De allí en más, en cada mundial me acuerdo de los reyes de España, Juan Carlos I y Sofía de Grecia. Cuando la dictadura se resentía por un aislamiento internacional de cierto peso, tres o cuatro meses después de un certamen con una afluencia récord de periodistas que, pasando por deportivos, venían tras los rastros de los campos de concentración, los reyes llegaron a Buenos Aires de visita.
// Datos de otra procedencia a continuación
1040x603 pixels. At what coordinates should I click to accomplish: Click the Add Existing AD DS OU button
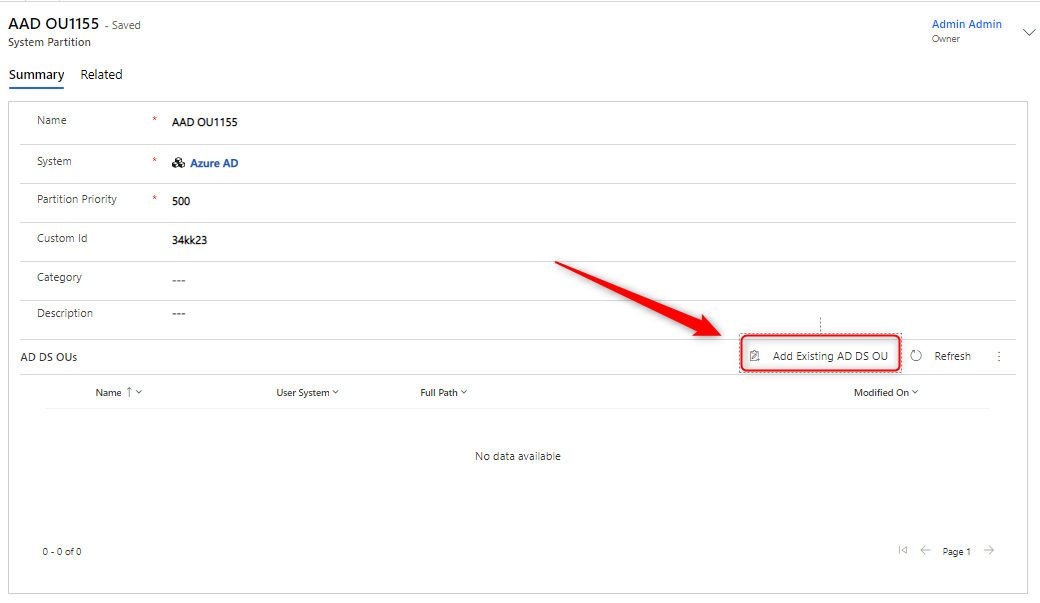(820, 356)
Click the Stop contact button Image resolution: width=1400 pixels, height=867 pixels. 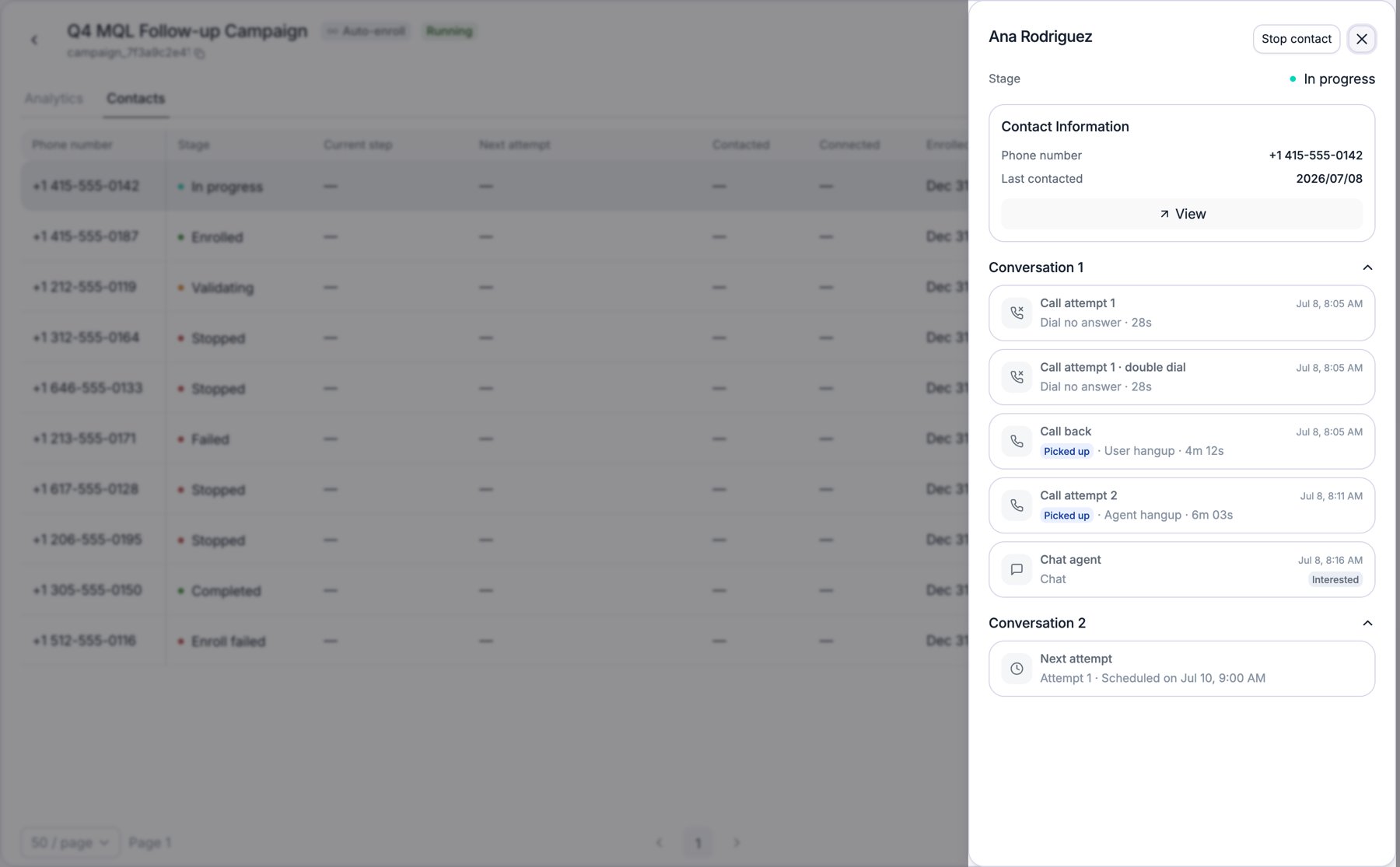(x=1296, y=39)
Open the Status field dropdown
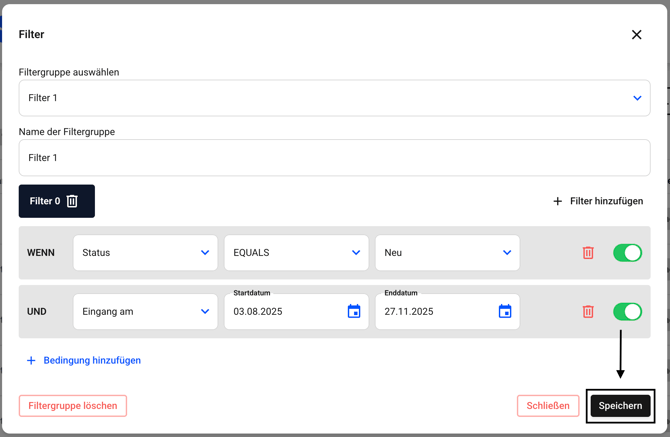This screenshot has height=437, width=670. point(145,253)
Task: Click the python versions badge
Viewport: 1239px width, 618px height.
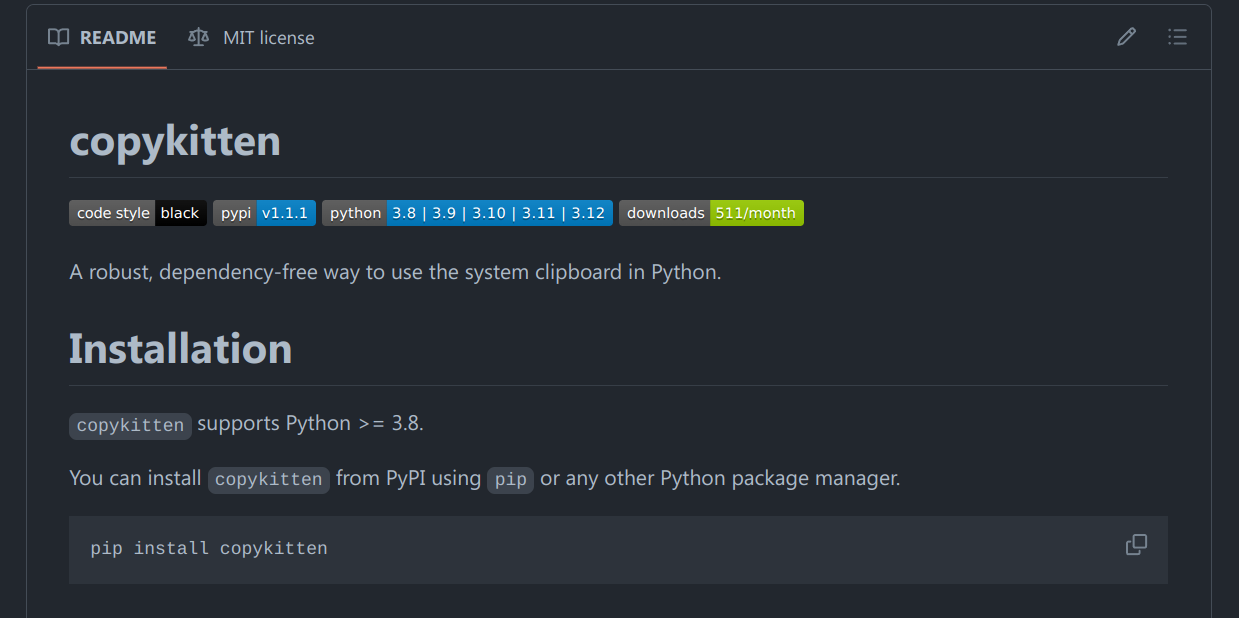Action: pyautogui.click(x=467, y=213)
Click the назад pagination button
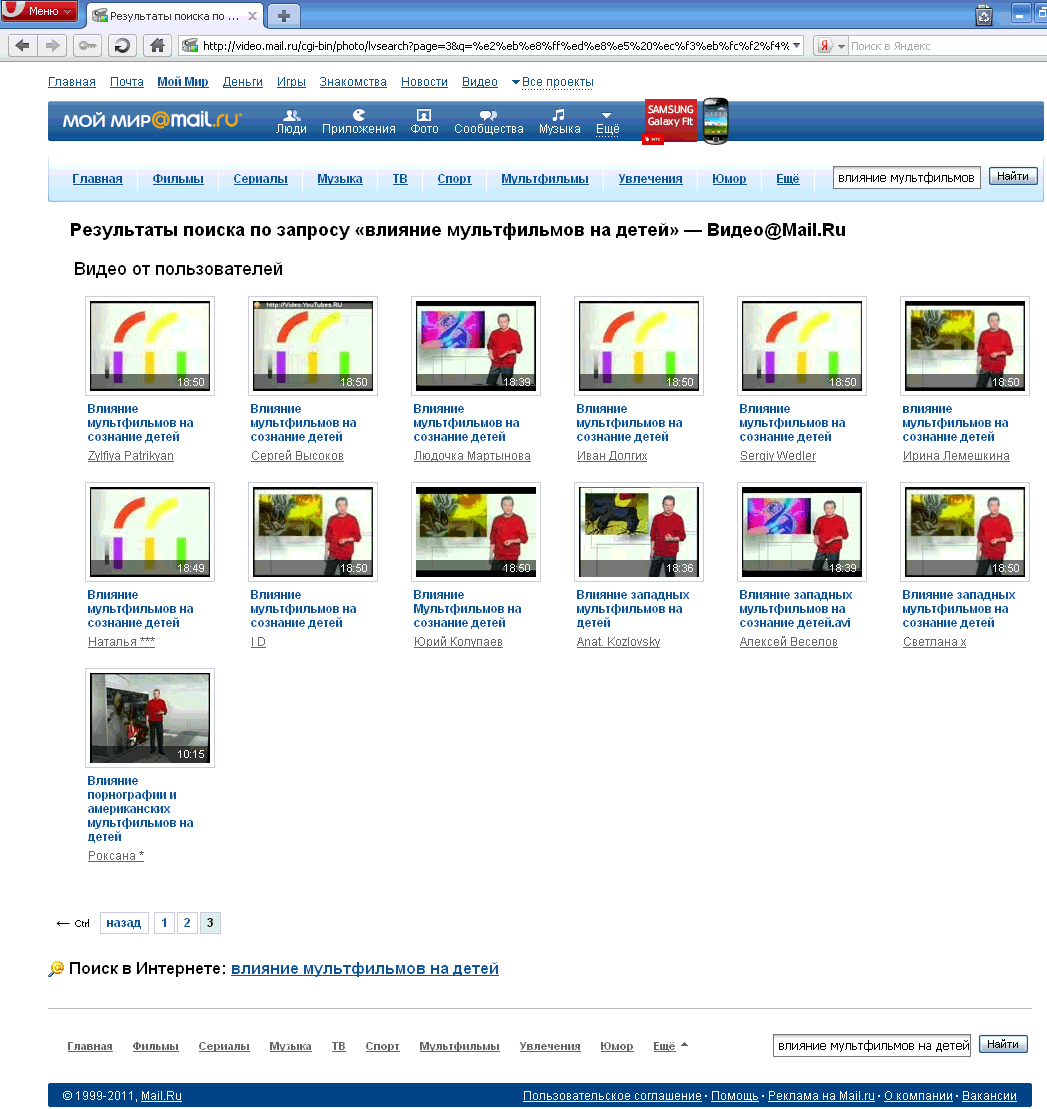Viewport: 1047px width, 1109px height. pos(124,923)
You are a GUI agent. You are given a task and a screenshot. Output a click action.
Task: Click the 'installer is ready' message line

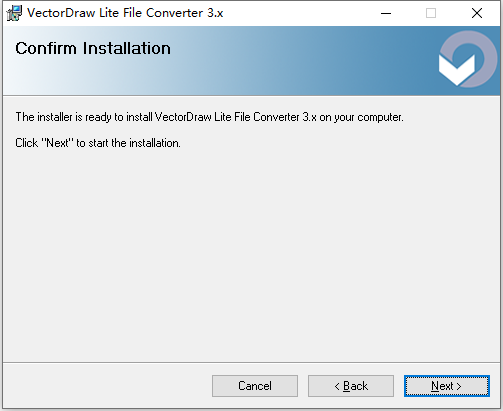tap(209, 117)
Ellos sabían qué estaba sucediendo en Argentina. Muchos familiares de desaparecidos de origen español les habían pedido ayuda. Lo sabían como todos los jefes de Estado de la Tierra, y Juan Carlos I era el jefe del Estado español. Es más, parte de la prensa española de esa época, incluso los defensores de la monarquía, le decían que no era momento de visitar Argentina; que no era momento de intercambiar abrazos con la dictadura. Pero el rey no quiso faltar a su trabajo de lobista para las empresas españolas. Al fin y al cabo, nunca sintió ninguna incomodidad por tratar con dictadores o genocidas, como el rey Mohamed IV de Marruecos o Teodoro Obiang, el tirano que va para perpetuo en Guinea Ecuatorial. Además, Juan Carlos I, que se curó de todos los espantos en la escuela de Francisco Franco, sabe separar los negocios del amor.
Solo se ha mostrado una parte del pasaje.